Marsh, Ryan ORCID: https://orcid.org/0000-0002-3790-1721, Dos Santos, Claudio ORCID: https://orcid.org/0000-0003-0144-4327, Yule, Alexander ORCID: https://orcid.org/0000-0002-2666-2673, Dellschaft, Neele S ORCID: https://orcid.org/0000-0001-5483-1684, Hoad, Caroline L ORCID: https://orcid.org/0000-0001-5483-1027, Ng, Christabella ORCID: https://orcid.org/0000-0001-7243-3014, Major, Giles ORCID: https://orcid.org/0000-0001-7944-3709, Smyth, Alan R ORCID: https://orcid.org/0000-0001-5494-5438, Rivett, Damian ORCID: https://orcid.org/0000-0002-1852-6137 and van der Gast, Christopher ORCID: https://orcid.org/0000-0003-1101-4048 (2024) Impact of extended Elexacaftor/Tezacaftor/Ivacaftor therapy on the gut microbiome in cystic fibrosis. Journal of Cystic Fibrosis, 23 (5). pp. 967-976. ISSN 1569-1993

Preview

Published Version Available under License Creative Commons Attribution.

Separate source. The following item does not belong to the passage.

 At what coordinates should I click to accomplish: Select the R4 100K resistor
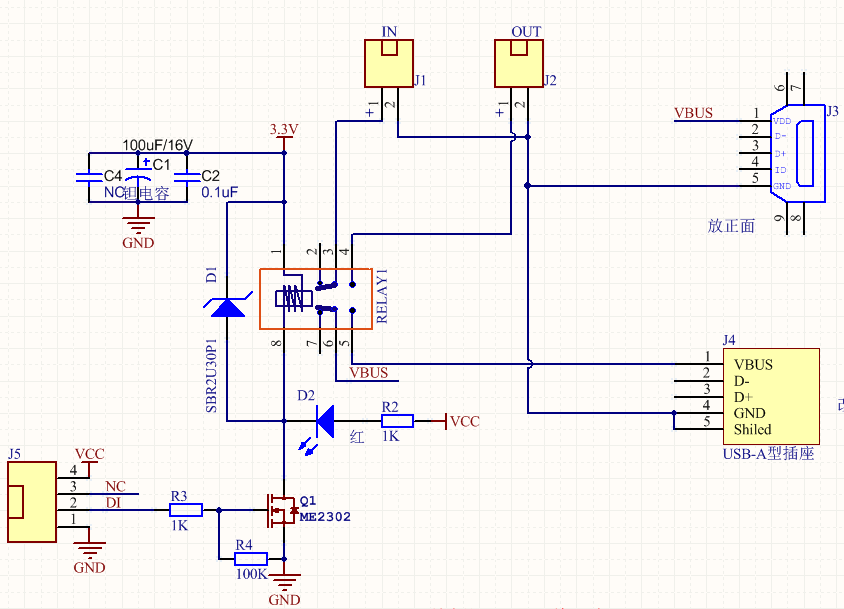coord(250,558)
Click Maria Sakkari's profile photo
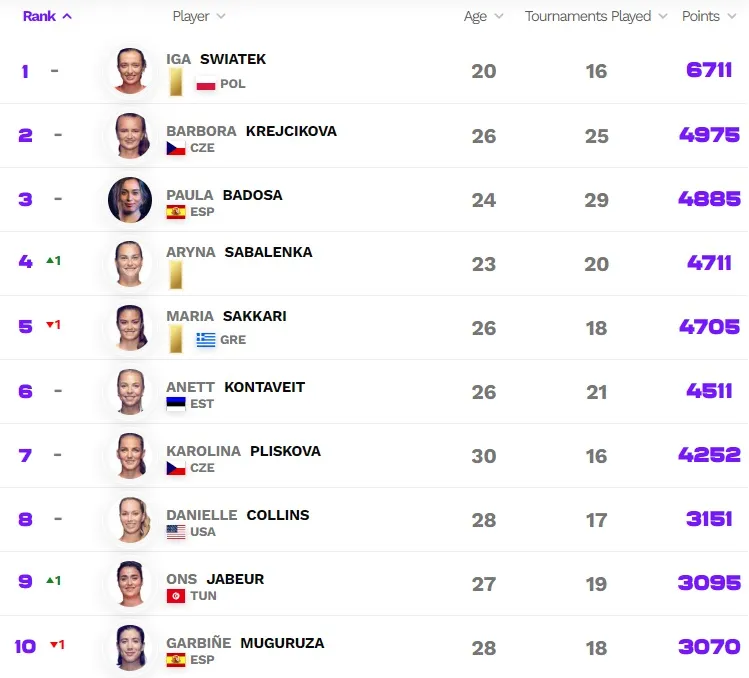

Download (1MB) | Preview

Abstract

Background: There is a paucity of knowledge on the longer-term effects of CF transmembrane conductance regulator (CFTR) modulator therapies upon the gut microbiome and associated outcomes. In a pilot study, we investigated longitudinal Elexacaftor/Tezacaftor/Ivacaftor (ETI) therapy on the gut microbiota, metabolomic functioning, and clinical outcomes in people with CF (pwCF). Study design: Faecal samples from 20 pwCF were acquired before and then following 3, 6, and 17+ months of ETI therapy. Samples were subjected to microbiota sequencing and targeted metabolomics to profile and quantify short-chain fatty acid composition. Ten healthy matched controls were included for comparison. Clinical data, including markers of intestinal function were integrated to investigate relationships. Results: Extended ETI therapy increased core microbiota diversity and composition, which translated to gradual shifts in whole microbiota composition towards that observed in healthy controls. Despite becoming more similar over time, CF microbiota and functional metabolite compositions remained significantly different to healthy controls. Antibiotic treatment for pulmonary infection significantly explained a relatively large degree of variation within the whole microbiota and rarer satellite taxa. Clinical outcomes were not significantly different following ETI. Conclusions: Whilst differences persisted, a positive trajectory towards the microbiota observed in healthy controls was found. We posit that progression was predominately impeded by pulmonary antibiotics administration. We recommend future studies use integrated omics approaches within a combination of long-term longitudinal patient studies and model experimental systems. This will deepen our understanding of the impacts of CFTR modulator therapy and respiratory antibiotic interventions upon the gut microbiome and gastrointestinal pathophysiology in CF.